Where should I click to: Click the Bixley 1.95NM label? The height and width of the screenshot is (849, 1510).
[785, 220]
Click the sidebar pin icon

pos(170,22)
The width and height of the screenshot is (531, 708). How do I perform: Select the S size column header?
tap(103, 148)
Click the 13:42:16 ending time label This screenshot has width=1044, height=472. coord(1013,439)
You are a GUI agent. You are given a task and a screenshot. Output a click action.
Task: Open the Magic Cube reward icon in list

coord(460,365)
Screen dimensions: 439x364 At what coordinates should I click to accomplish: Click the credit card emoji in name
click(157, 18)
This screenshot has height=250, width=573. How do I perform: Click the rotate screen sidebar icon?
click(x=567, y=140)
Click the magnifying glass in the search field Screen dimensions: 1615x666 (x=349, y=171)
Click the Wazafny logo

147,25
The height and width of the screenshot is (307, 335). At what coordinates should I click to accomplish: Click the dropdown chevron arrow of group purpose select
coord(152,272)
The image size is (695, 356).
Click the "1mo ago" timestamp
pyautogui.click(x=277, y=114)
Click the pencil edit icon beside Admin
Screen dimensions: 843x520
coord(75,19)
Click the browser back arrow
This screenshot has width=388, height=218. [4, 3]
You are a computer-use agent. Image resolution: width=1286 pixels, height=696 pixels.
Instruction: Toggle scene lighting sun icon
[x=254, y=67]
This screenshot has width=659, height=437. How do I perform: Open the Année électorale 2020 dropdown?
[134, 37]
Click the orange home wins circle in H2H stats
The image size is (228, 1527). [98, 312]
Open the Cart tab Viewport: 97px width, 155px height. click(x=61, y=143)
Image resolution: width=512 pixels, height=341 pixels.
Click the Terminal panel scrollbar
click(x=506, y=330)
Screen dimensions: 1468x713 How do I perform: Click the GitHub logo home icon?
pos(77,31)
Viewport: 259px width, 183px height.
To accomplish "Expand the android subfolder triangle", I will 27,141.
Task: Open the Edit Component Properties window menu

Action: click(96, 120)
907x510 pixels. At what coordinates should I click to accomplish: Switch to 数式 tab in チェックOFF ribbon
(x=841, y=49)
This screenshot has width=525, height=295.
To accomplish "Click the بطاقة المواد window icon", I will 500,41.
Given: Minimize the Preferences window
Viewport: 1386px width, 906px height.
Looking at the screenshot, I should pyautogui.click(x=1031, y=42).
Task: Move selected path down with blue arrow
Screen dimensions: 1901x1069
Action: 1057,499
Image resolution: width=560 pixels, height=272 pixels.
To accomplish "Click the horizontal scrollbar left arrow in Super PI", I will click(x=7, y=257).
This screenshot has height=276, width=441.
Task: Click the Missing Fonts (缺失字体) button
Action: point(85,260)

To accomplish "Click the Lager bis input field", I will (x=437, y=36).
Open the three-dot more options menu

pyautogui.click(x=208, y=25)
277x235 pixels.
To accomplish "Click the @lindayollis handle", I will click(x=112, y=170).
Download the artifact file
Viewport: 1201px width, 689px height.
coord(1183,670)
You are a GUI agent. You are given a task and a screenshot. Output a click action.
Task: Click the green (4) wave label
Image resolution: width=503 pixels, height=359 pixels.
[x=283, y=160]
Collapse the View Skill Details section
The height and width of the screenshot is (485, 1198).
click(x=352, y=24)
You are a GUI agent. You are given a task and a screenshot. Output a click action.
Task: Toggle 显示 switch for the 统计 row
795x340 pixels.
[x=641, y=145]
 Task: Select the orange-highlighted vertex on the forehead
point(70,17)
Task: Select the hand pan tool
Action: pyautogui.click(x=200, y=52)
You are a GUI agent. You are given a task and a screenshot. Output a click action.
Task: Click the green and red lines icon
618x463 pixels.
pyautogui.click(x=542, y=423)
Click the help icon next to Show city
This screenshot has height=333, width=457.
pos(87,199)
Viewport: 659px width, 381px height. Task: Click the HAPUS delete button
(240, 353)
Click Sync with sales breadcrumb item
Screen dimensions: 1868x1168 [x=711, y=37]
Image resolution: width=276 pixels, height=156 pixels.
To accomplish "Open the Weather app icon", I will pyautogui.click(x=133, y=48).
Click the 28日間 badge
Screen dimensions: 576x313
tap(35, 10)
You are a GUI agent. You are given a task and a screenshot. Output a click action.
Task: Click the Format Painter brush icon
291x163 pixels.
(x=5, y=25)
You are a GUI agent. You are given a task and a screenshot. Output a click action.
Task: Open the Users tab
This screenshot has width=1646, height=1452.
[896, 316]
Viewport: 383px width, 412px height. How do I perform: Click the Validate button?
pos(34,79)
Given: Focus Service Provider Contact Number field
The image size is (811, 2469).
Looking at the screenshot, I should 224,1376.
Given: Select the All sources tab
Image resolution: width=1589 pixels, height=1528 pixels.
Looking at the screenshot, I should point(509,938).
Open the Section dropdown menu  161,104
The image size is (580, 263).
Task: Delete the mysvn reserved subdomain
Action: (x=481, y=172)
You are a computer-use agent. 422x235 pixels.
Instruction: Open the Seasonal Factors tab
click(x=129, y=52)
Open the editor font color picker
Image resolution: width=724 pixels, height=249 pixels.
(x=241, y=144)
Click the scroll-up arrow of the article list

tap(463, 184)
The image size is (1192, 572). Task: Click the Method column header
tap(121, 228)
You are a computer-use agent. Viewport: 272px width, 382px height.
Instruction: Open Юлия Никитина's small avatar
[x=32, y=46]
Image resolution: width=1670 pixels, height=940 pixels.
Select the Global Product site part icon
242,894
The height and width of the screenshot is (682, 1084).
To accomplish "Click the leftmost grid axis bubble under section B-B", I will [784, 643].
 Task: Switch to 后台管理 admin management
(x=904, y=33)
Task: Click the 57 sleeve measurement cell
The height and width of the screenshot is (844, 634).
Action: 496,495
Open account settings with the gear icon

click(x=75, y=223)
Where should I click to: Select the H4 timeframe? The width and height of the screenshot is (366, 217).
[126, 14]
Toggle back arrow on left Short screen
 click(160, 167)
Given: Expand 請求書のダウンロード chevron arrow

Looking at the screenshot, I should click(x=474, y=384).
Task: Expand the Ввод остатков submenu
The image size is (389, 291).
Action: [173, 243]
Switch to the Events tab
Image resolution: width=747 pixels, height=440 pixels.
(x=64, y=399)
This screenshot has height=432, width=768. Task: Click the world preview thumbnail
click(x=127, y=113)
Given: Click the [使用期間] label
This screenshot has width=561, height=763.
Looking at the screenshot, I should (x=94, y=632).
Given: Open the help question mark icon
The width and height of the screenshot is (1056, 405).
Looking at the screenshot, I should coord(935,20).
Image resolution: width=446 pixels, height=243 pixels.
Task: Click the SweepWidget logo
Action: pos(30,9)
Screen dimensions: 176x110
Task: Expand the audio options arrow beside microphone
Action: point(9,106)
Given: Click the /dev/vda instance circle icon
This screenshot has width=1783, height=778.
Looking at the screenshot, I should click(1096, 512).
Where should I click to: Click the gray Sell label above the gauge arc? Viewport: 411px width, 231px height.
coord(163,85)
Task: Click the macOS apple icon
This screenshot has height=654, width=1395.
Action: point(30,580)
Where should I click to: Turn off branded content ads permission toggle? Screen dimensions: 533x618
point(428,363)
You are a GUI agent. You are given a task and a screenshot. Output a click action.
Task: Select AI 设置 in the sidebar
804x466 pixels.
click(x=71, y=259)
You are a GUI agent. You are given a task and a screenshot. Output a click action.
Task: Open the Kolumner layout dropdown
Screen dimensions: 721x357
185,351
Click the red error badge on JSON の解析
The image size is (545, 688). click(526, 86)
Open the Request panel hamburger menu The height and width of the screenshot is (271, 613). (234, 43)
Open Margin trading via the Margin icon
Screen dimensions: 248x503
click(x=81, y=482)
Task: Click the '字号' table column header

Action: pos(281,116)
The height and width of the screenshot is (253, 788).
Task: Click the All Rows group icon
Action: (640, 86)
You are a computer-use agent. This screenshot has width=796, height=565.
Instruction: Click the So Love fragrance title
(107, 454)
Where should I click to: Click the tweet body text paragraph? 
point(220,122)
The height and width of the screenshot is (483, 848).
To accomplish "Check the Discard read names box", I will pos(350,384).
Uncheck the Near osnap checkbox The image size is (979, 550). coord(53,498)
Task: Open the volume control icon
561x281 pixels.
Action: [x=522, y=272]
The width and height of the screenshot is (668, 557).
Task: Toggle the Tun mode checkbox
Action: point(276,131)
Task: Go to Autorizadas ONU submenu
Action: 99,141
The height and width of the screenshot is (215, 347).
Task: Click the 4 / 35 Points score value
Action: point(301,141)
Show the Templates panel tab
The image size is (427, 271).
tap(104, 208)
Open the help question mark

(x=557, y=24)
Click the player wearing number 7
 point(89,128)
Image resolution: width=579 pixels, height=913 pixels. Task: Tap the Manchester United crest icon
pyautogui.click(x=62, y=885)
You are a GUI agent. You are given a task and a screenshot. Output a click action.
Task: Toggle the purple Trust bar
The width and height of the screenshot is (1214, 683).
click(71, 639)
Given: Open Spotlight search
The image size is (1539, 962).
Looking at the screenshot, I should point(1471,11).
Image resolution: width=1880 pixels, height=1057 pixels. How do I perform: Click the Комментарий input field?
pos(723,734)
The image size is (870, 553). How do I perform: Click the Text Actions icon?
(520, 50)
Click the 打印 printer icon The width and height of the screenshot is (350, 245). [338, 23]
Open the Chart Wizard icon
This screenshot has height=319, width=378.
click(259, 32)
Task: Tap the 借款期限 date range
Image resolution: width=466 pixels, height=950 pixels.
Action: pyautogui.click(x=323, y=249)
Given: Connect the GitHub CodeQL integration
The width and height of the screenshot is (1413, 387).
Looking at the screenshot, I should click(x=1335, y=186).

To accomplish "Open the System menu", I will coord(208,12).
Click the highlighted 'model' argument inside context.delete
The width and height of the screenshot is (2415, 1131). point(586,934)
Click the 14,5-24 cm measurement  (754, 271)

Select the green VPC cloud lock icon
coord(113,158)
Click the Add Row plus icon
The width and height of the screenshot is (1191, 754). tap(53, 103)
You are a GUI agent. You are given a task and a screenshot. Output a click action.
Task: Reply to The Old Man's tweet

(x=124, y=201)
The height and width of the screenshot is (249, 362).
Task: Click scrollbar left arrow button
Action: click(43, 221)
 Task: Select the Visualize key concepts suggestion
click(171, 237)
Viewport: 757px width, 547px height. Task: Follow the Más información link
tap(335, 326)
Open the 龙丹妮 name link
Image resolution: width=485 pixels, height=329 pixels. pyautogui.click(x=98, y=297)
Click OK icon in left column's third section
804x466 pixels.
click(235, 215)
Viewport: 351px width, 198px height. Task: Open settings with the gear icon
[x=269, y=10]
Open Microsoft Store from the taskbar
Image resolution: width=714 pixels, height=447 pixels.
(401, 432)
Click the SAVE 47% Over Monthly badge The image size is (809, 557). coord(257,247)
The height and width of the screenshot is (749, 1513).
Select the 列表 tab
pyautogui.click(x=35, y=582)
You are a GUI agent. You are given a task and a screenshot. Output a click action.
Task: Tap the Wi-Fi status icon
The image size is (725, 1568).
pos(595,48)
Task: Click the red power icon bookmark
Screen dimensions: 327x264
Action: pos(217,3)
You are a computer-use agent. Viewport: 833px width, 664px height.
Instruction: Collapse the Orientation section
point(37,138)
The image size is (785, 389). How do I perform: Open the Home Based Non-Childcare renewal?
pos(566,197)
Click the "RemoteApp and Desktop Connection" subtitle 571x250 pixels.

▸ Given task:
Starting at the line with "Task: Tap the 借款期限 date range" in the listing above and ending with the line with "The width and height of the screenshot is (2415, 1131).", write each line as a string in a JSON list, leaving out blank lines.

▸ Result of this exercise:
[
  "Task: Tap the 借款期限 date range",
  "Image resolution: width=466 pixels, height=950 pixels.",
  "Action: pyautogui.click(x=323, y=249)",
  "Given: Connect the GitHub CodeQL integration",
  "The width and height of the screenshot is (1413, 387).",
  "Looking at the screenshot, I should click(x=1335, y=186).",
  "To accomplish \"Open the System menu\", I will coord(208,12).",
  "Click the highlighted 'model' argument inside context.delete",
  "The width and height of the screenshot is (2415, 1131). point(586,934)"
]